I had to leave this afternoon, I’m sorry. I couldn’t take the hammering and the boys running up and down the stairs and the stereo blaring and I just needed a few minutes to myself, a few quiet minutes.
While Wal-mart is not my favorite place, we needed something for supper and I thought maybe I could handle that small task.
I stopped at the cemetery on the way. Such an ugly place in the middle of winter. Muddy and barren. I must have been quite the figure, dressed all in black, hair whipping around my face, sobbing at that mound of earth that now holds our son.
I left as quickly as I decided to stop.
Wal-mart was so crowded, I’d forgotten it was Saturday. On the best of days, the store overwhelms me. I must go in, get what I need and get out, otherwise I become disoriented and a headache quickly rules my head. I looked at all the people streaming in and out. My gut felt like I’d been punched, I could already feel the headache creeping up my neck, but I got out of the car and went in anyway. I’m a glutton for punishment like that.
Today I wandered a bit. I looked at clothes and shoes and was proud of myself for acting the part of the average shopper. That is until I saw the little red-headed boy in the shopping cart. He looked about 10 months old and it was all I could do to push my cart forward without collapsing in a puddle on the floor.
Maybe it’s too soon for Wal-mart.
I gathered our supper and checked out. Arriving back home without incident, to a mailbox full of mail. A box full of cards and letters, all sharing our grief.
Maybe it’s too soon to read the mail.
I don’t really mean that. I appreciate every card and letter sent to us. I am awe-struck that so many people feel compelled to share their love and support with us. Thank you just doesn’t seem adequate.
While I soldier on during the day, it’s the night that truly cripples me. While my sleepless nights didn’t go undetected during the past 5 months, at least I could occupy myself with the comings and goings of the Chaperones.

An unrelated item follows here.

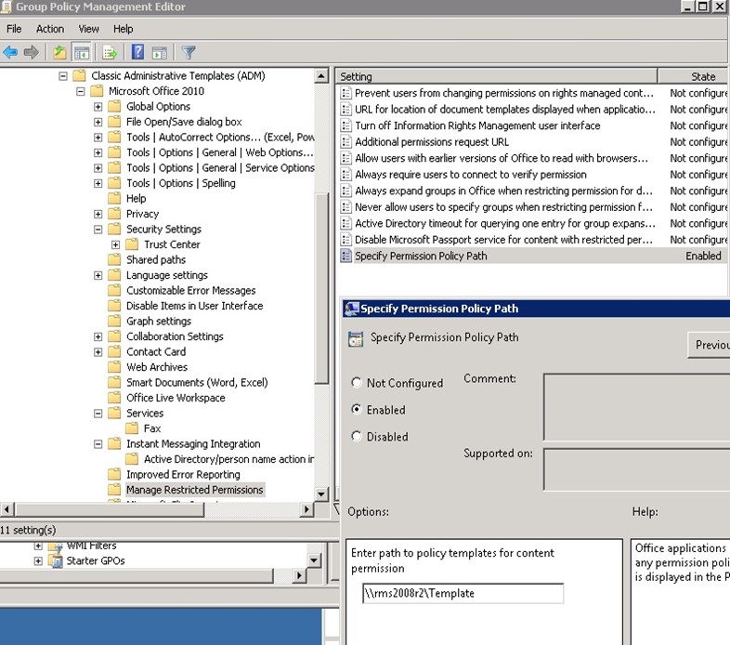Click the policy template path input field
The height and width of the screenshot is (645, 730).
pyautogui.click(x=463, y=593)
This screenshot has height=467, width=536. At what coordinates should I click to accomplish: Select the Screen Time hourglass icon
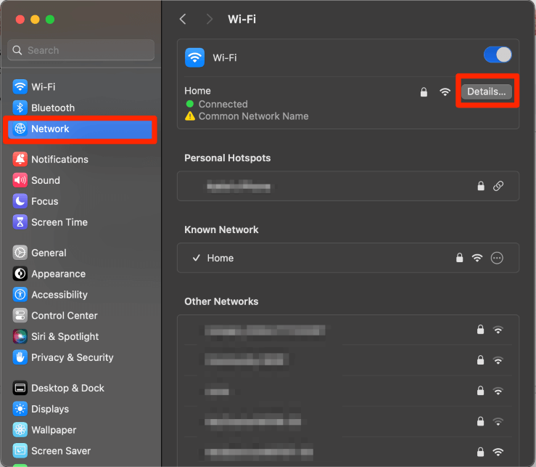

I could help tend to David until my eyes got the better of me and I knew with certainty that if I tried to sleep, it would come quickly.
Here, there is no guarantee of sleep. I know it drives you crazy that I prefer the recliner to the our bed, but the pursuit of sleep is a solitary endeavor and by the time I’ve actually conquered it – you’re stirring to face the day.
If nothing else – I haven’t lost my sense of humor. I said the minions were dressed, I didn’t say they were coordinated.